In the short span of that week, maybe two, one can see an easing of the concern over mask-wearing, contact, going to gatherings. These are all signs of individuals' correct and appropriate responses to an infection that can easily spread and wreak havoc on one's health, loved ones' health, the whole gamut.

A healthy concern is good.

I'm not saying it isn't right to use safeguards, observe protocols, and in this way care for oneself and one's loved ones.

Hey, you bring a deadly disease home, and it will do you harm. No telling what can happen. I have underlying issues: do I want to take a chance and get either the original strain, or the Omicron variant? No. I have no idea what effect it would have on my breathing.

The gifted piano player who accompanied our worship singers at church got COVID and nearly died. Thankfully, he has returned back home and is being nurtured, we hope, back to better health.

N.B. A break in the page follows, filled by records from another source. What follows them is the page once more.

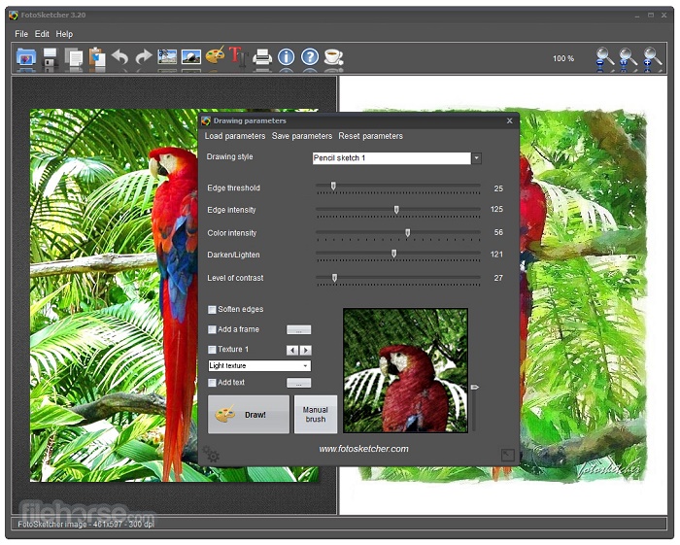Click the Manual brush button
This screenshot has height=545, width=680.
click(x=316, y=415)
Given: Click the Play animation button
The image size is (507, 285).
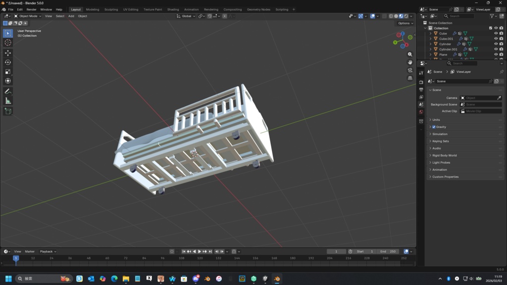Looking at the screenshot, I should click(x=200, y=251).
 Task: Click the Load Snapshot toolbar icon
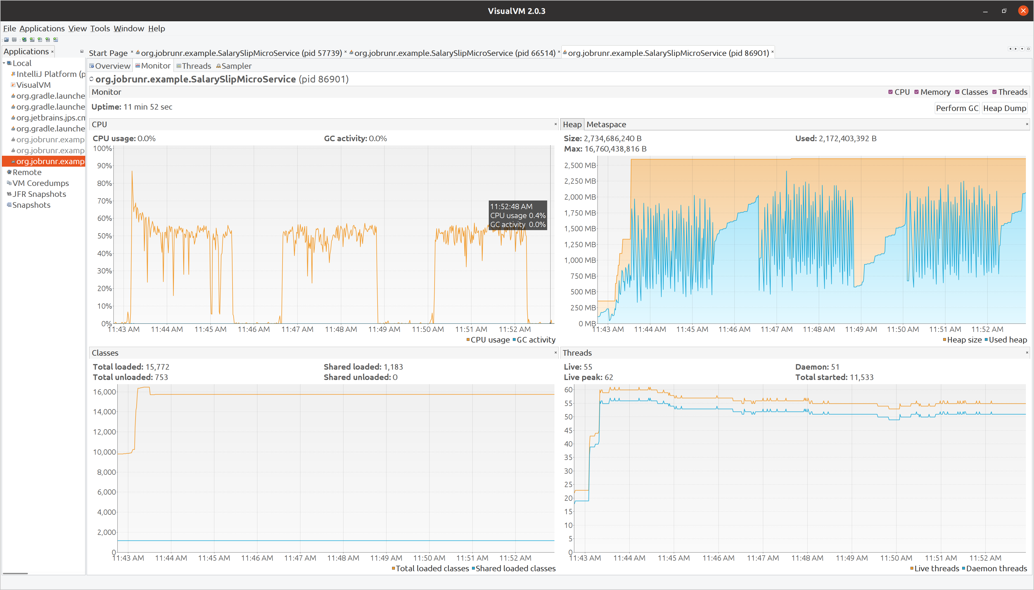[6, 40]
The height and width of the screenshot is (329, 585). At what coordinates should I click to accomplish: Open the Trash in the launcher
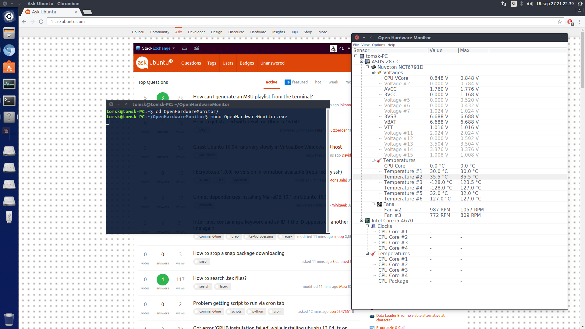pos(9,319)
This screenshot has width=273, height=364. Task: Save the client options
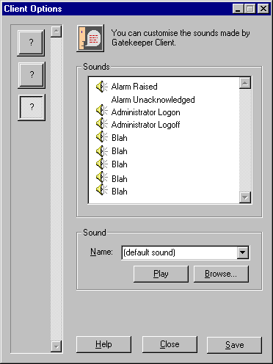click(x=234, y=345)

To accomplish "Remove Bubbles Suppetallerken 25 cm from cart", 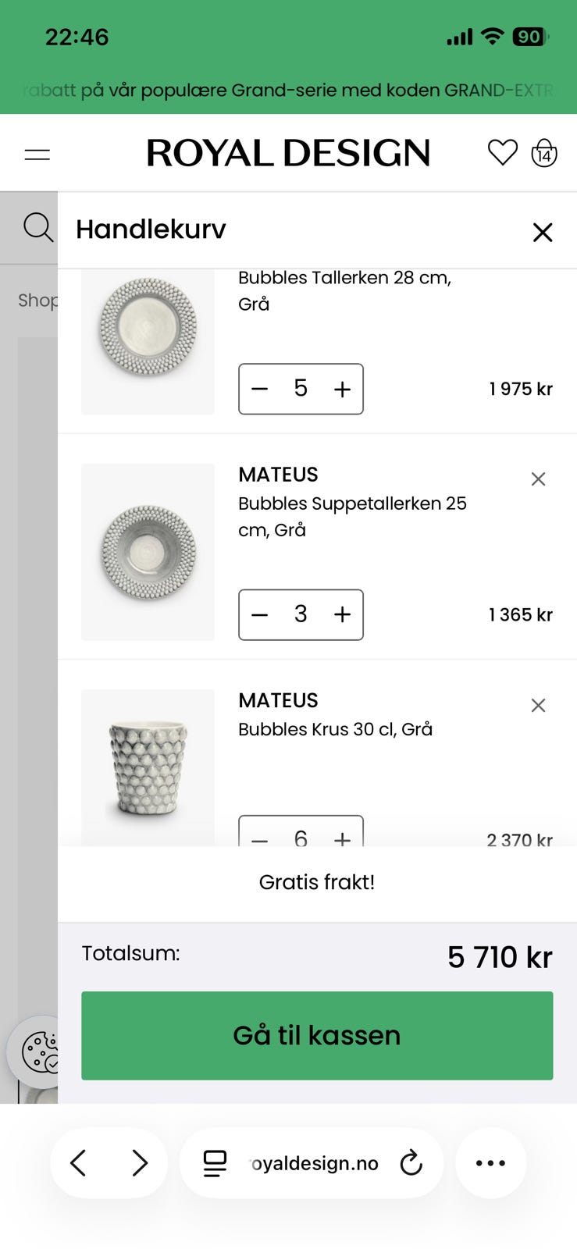I will pos(538,479).
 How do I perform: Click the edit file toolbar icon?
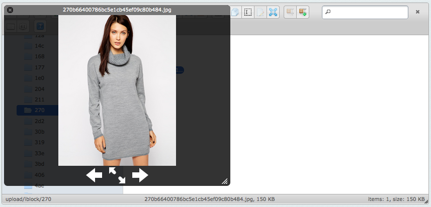point(261,13)
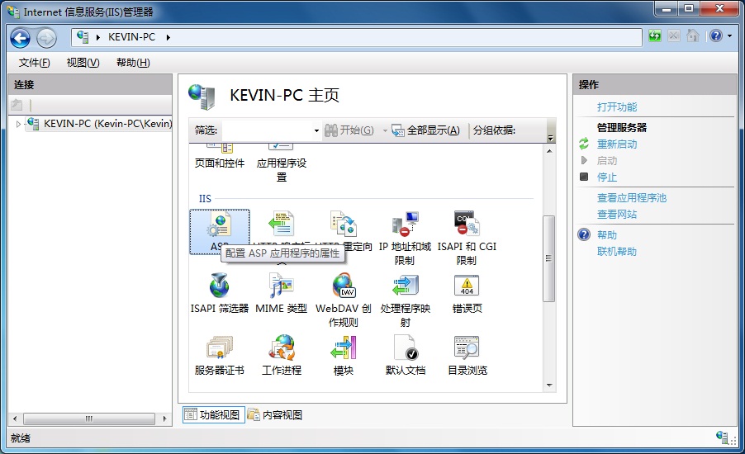745x454 pixels.
Task: Open the 目录浏览 icon
Action: click(467, 349)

It has been a difficult time for him and his wife.

Right now, though, looking out on a class at a local public high school I sub at, I'm seeing masks on but in the larger context of a relaxation of the nervousness, the snap "Pull up your mask" you got from different employees at different schools during the worst periods of the COVID pandemic.

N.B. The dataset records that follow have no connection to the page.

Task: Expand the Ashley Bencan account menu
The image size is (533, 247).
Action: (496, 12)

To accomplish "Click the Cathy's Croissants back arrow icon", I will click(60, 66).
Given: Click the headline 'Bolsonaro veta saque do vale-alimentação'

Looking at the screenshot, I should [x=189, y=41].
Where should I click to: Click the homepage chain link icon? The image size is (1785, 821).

We went to a gathering last night, I realize afterward, that wouldn't have happened during the previous 23 months of hell. A small group was invited for dinner, and we enjoyed fellowship and the random bits of conversation that people share when they are in the company of others and aren't fixated on the preciousness of each moment and whether they're going to get COVID.

Like I said at the outset, I'm optimistic. Things are looking up. I would miss the increased pay I receive from one school district for subbing during COVID. I look forward, again, if the trend continues, to a calmer conclusion of this 2021-2022 school year into mid-June. What a summer it could be.

Much more hopeful. The possibilities are endless.